Excerpt to read:
I was asked to write about this 🙂
To me.. Sex is just not that important.
I know some guys are probably thinking I should shut up lol but I’m not talking about making him wait for 90 days or whatever… I just don’t think it contributes that much to a relationship. I’ve read that it releases frustration and other stuff but I just don’t think that a relationship should be dependent on it. Here are a few reasons why:
- Before sex comes communication and if you don’t have that in a relationship, it’s doomed.
Sex cannot make him stay. Love can. Sex and love are two different things. I mean, anyone can have sex but making love is special. You are connecting on another level. You fall in love with a person’s mind and who they are. Not how good they are in bed. I believe if a person is crap in bed they can be taught. Females can see a gynaecologist if lady bits aren’t reacting properly. He isn’t going to leave you because you don’t want to have sex! If he does…let him go. What good is a relationship if you cannot even talk about things? What, you just go to his house, lay down and say I love you baby? That’s not a relationship my darling. It is not at all.
- It will be important in a marriage but focus on getting there. Before marriage you are still getting to know each other. (Mummy says you never really know someone until you live with them lol). It is a personal choice to wait until marriage and I am one to think that marriage makes “sex” more special. As a wife, it would mean making a priority of meeting his intimacy needs and saying he is more important than anything else especially when words fail. But as a girlfriend, you are just not there yet. Before you lay down with someone you must feel safe and secure – a feeling that is definitely involved in a marriage and not in a relationship (sometimes). This is simply because you are not ready. You are still learning how to be one. While lovers may naturally relate more deeply and honestly than friends, genital sex is by no means necessary for genuine community.
- You know once you get married, sex dies down because there are other priorities in a family. If sex is what is holding you together and nothing else what happens then? Im sure you might start looking somewhere else to give you what sex gave you. Sex is not love. Love cannot be explained. It differs in relationships. Westerners see sex as something they are supposed to do. Its more than that. Everyone knows about soul ties and soul mates. When you’ve truly made one, they won’t be asking for sex. For anything. All they’ll want is to make you happy. Does sex make you happy? Maybe for 5 seconds or for long you can do it.

Recorded information:

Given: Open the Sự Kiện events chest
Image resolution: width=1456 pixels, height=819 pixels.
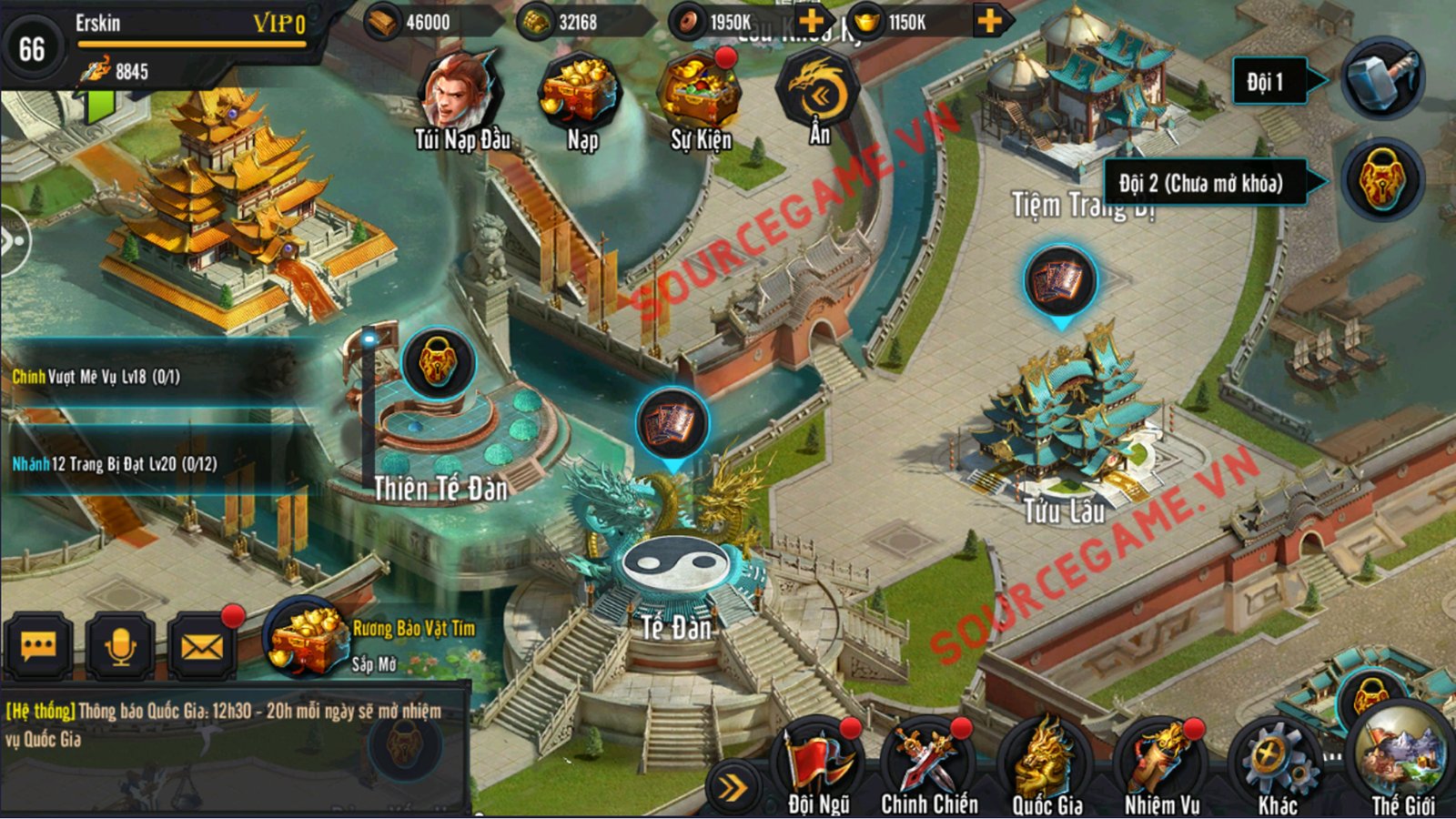Looking at the screenshot, I should pos(700,96).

Set exercise:
Reproduce the whole post on sex in relationships, word for word.

The solution:
I was asked to write about this 🙂
To me.. Sex is just not that important.
I know some guys are probably thinking I should shut up lol but I’m not talking about making him wait for 90 days or whatever… I just don’t think it contributes that much to a relationship. I’ve read that it releases frustration and other stuff but I just don’t think that a relationship should be dependent on it. Here are a few reasons why:
- Before sex comes communication and if you don’t have that in a relationship, it’s doomed.
Sex cannot make him stay. Love can. Sex and love are two different things. I mean, anyone can have sex but making love is special. You are connecting on another level. You fall in love with a person’s mind and who they are. Not how good they are in bed. I believe if a person is crap in bed they can be taught. Females can see a gynaecologist if lady bits aren’t reacting properly. He isn’t going to leave you because you don’t want to have sex! If he does…let him go. What good is a relationship if you cannot even talk about things? What, you just go to his house, lay down and say I love you baby? That’s not a relationship my darling. It is not at all.
- It will be important in a marriage but focus on getting there. Before marriage you are still getting to know each other. (Mummy says you never really know someone until you live with them lol). It is a personal choice to wait until marriage and I am one to think that marriage makes “sex” more special. As a wife, it would mean making a priority of meeting his intimacy needs and saying he is more important than anything else especially when words fail. But as a girlfriend, you are just not there yet. Before you lay down with someone you must feel safe and secure – a feeling that is definitely involved in a marriage and not in a relationship (sometimes). This is simply because you are not ready. You are still learning how to be one. While lovers may naturally relate more deeply and honestly than friends, genital sex is by no means necessary for genuine community.
- You know once you get married, sex dies down because there are other priorities in a family. If sex is what is holding you together and nothing else what happens then? Im sure you might start looking somewhere else to give you what sex gave you. Sex is not love. Love cannot be explained. It differs in relationships. Westerners see sex as something they are supposed to do. Its more than that. Everyone knows about soul ties and soul mates. When you’ve truly made one, they won’t be asking for sex. For anything. All they’ll want is to make you happy. Does sex make you happy? Maybe for 5 seconds or for long you can do it.